There was probably a time in the life of Plato when the ethical teaching of Socrates came into conflict with the metaphysical theories of the earlier philosophers, and he sought to supplement the one by the other. The older philosophers were great and awful; and they had the charm of antiquity. Something which found a response in his own mind seemed to have been lost as well as gained in the Socratic dialectic. He felt no incongruity in the veteran Parmenides correcting the youthful Socrates. Two points in his criticism are especially deserving of notice. First of all, Parmenides tries him by the test of consistency. Socrates is willing to assume ideas or principles of the just, the beautiful, the good, and to extend them to man (compare Phaedo); but he is reluctant to admit that there are general ideas of hair, mud, filth, etc. There is an ethical universal or idea, but is there also a universal of physics? – of the meanest things in the world as well as of the greatest? Parmenides rebukes this want of consistency in Socrates, which he attributes to his youth. As he grows older, philosophy will take a firmer hold of him, and then he will despise neither great things nor small, and he will think less of the opinions of mankind (compare Soph.). Here is lightly touched one of the most familiar principles of modern philosophy, that in the meanest operations of nature, as well as in the noblest, in mud and filth, as well as in the sun and stars, great truths are contained. At the same time, we may note also the transition in the mind of Plato, to which Aristotle alludes (Met.), when, as he says, he transferred the Socratic universal of ethics to the whole of nature.
The other criticism of Parmenides on Socrates attributes to him a want of practice in dialectic. He has observed this deficiency in him when talking to Aristoteles on a previous occasion. Plato seems to imply that there was something more in the dialectic of Zeno than in the mere interrogation of Socrates. Here, again, he may perhaps be describing the process which his own mind went through when he first became more intimately acquainted, whether at Megara or elsewhere, with the Eleatic and Megarian philosophers. Still, Parmenides does not deny to Socrates the credit of having gone beyond them in seeking to apply the paradoxes of Zeno to ideas; and this is the application which he himself makes of them in the latter part of the dialogue. He then proceeds to explain to him the sort of mental gymnastic which he should practise. He should consider not only what would follow from a given hypothesis, but what would follow from the denial of it, to that which is the subject of the hypothesis, and to all other things. There is no trace in the Memorabilia of Xenophon of any such method being attributed to Socrates; nor is the dialectic here spoken of that 'favourite method' of proceeding by regular divisions, which is described in the Phaedrus and Philebus, and of which examples are given in the Politicus and in the Sophist. It is expressly spoken of as the method which Socrates had heard Zeno practise in the days of his youth (compare Soph.).

++++

- **Task prompt**:
Condense the paragraph that begins "The other criticism of Parmenides" in the passage on Plato and Parmenides into a shorter version that keeps its main facts. Answer from the passage on Plato and Parmenides alone, without outside knowledge.

- **Dataset extract**:
++++

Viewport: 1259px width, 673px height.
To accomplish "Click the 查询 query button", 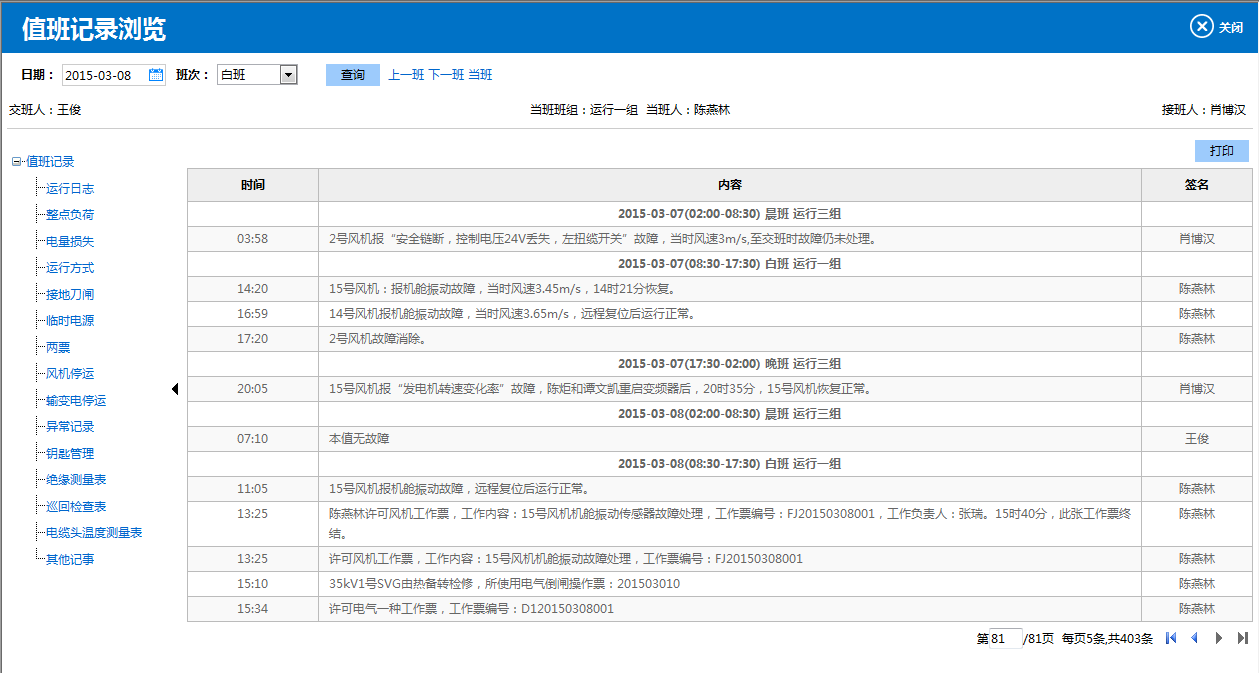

++++

- **Solution**:
Parmenides also faults Socrates for lacking practice in dialectic, a weakness he noticed when Socrates earlier spoke with Aristoteles. Plato suggests that Zeno's dialectic held more than Socrates' questioning, perhaps reflecting his own closer contact with the Eleatic and Megarian philosophers. Still, Parmenides credits Socrates with going beyond them by applying Zeno's paradoxes to ideas, as Parmenides himself does later in the dialogue. He then prescribes a mental exercise: trace what follows from a hypothesis and from its denial, both for its subject and for all other things. Xenophon's Memorabilia does not attribute this method to Socrates. It is also not the method of division described in the Phaedrus and Philebus and shown in the Politicus and Sophist. Instead, it is the method Socrates heard Zeno practice in his youth.